Tuesday, March 25, 2003

me: enrique el ocho es el rey de inglaterra y es mi esposo.

kit:he's your...marshmallow? wait no, that's something else.

so it looks like no spice cake is getting made tonight. dammit. all the ingredients are standard things to have around, which of course means we don't. and my mother refuses to go five minutes out of her way after picking up my sister to visit a store. fuck this. i feel like crying because i really wanted to do this for you cuz you're awesome and all and i don't have anything else to give you...but apparently i don't even have this.

i would cry. but i don't do that. so i'll sit here and feel like i should be crying while waves of selfish hostility radiate from my mother's room.

some days life really sucks. mum's mad at dad, kit's a pain and my shadow, i'm confused about something (as are you), this tech thing is killing me, i have shitloads of homework to do.

scratch that. well not the sucky life part, but the spice cake bit. cuz my friends kick arse and they rescued me (my knights in shining armor!) hurrah for you.

me: eh, sickish + bitchy mother = generally bad. simple math.
jonathan: algebra
jonathan: yes
jonathan: from that we can deduce that generally bad - bitchy mother = sickish

hurrah.

(hallo kat. haha. oui!)

there's more i could post. like my [semisuccessful] attempts to resurrect the french i learned in seventh and eighth grades, creative porn, holes to china, other kickarse stuff. yay. you guys made my day infinitely better. you're...like prozac. except i don't have to pay lots of money for you.

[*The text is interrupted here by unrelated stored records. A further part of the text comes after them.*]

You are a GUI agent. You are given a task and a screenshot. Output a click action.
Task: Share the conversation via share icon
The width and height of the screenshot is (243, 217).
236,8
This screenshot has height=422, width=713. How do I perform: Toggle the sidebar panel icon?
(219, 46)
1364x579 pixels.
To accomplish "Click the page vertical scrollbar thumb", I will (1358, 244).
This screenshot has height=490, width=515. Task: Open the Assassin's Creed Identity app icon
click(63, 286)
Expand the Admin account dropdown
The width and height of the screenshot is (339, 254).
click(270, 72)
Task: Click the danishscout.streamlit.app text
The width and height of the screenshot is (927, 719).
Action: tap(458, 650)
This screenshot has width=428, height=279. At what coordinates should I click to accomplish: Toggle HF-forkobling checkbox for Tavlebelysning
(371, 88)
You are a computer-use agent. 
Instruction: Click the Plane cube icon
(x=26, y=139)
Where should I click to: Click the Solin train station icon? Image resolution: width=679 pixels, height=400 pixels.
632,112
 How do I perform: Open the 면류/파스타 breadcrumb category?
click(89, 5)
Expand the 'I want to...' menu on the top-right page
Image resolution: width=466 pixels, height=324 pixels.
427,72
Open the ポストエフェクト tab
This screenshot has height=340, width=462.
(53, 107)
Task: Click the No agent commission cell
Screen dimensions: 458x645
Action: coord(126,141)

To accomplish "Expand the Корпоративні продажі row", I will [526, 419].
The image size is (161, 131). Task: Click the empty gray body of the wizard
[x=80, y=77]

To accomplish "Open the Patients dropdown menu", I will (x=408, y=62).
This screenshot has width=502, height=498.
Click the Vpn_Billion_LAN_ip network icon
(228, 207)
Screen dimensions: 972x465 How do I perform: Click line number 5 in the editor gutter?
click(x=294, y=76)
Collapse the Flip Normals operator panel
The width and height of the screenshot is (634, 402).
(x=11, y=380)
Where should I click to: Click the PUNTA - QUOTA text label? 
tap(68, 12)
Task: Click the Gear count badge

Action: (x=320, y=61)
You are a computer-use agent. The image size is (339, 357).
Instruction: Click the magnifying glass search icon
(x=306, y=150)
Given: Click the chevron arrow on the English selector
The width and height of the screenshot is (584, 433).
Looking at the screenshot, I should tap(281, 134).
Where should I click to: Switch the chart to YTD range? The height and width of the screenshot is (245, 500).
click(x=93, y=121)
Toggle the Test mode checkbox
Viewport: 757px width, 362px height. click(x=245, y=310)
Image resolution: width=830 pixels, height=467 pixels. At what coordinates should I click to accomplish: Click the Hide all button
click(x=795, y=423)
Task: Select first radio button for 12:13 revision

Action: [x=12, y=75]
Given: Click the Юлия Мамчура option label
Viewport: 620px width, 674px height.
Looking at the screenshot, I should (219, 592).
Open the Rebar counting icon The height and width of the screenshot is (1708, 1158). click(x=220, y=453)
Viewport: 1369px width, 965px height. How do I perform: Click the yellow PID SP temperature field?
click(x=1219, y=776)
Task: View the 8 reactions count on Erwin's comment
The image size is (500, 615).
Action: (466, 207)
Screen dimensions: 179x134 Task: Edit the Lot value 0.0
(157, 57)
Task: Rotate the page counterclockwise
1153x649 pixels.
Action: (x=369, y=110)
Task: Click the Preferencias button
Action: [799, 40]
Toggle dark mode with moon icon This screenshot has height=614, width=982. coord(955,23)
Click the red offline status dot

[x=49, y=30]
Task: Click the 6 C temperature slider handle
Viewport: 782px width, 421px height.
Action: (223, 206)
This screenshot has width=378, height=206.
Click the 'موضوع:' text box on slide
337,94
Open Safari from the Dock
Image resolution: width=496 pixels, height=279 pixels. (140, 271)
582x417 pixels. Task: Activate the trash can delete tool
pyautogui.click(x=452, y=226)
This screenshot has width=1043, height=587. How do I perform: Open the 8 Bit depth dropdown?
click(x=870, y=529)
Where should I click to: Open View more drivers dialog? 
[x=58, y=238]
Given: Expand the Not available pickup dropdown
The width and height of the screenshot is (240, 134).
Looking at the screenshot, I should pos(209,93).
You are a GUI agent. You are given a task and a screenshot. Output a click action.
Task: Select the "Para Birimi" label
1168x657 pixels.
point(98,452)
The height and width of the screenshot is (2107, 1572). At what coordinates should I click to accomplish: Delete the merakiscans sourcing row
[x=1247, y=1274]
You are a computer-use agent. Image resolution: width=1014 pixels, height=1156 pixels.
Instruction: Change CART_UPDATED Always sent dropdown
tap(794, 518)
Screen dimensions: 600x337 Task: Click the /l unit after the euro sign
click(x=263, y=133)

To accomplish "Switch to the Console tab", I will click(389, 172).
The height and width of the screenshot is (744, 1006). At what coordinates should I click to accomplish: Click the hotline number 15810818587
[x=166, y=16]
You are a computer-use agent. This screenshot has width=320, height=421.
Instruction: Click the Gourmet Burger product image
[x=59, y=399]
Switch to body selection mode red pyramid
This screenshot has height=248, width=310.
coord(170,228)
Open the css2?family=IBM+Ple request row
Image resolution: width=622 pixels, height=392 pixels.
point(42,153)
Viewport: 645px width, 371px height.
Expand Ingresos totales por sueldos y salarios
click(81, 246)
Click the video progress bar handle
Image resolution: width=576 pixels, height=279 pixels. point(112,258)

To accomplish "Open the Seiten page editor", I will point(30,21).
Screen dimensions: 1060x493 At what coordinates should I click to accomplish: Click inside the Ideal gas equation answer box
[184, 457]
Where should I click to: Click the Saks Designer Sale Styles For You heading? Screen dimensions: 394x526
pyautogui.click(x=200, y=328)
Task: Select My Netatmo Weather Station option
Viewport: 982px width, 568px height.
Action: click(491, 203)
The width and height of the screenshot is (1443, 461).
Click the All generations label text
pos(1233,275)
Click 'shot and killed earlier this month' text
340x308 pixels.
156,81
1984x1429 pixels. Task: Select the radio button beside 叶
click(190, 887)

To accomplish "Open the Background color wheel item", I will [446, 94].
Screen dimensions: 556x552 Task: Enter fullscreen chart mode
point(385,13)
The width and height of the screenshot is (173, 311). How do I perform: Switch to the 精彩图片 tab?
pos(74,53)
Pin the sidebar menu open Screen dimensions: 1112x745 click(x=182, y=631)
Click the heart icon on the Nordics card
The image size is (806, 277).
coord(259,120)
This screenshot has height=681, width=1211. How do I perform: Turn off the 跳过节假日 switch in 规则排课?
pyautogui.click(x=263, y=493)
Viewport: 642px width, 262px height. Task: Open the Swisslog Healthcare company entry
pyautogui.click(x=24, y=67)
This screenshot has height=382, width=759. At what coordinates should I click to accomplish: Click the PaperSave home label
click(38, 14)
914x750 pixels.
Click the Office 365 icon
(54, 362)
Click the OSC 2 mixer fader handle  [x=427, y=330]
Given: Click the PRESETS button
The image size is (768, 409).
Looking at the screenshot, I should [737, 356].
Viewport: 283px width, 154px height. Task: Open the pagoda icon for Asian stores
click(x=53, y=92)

kit: i have a ducky! a ducky! a ducky! i have a penis! [don't ask me, i'm copying this word for word] i will sing a song for you and it willl be about a purple tomato and it will live in a board of wood. it will die in a board of wood. i will sing you a song about a yellow window pane. it lives in a board. it will die in a board.

huh?

okay...

i don't want to know what she's smoking.

kit: willie. tell her [?] my answer is willie.

she's smoking pat!! haha....

must work. really. later all.

Sunday, March 23, 2003

some of what i've wanted to write over the past few days has started to come back.

the peace vigil was wonderful. and we spawned a counterprotest of stoned high schoolers. hehe. they were protesting protests as well as being prowar. it was really funny.

and...my attraction circuits are definitely back in working order. hehe. for a long time i couldn't even let myself think there were hot people but now suddenly there are hot people all over the place. it's funny.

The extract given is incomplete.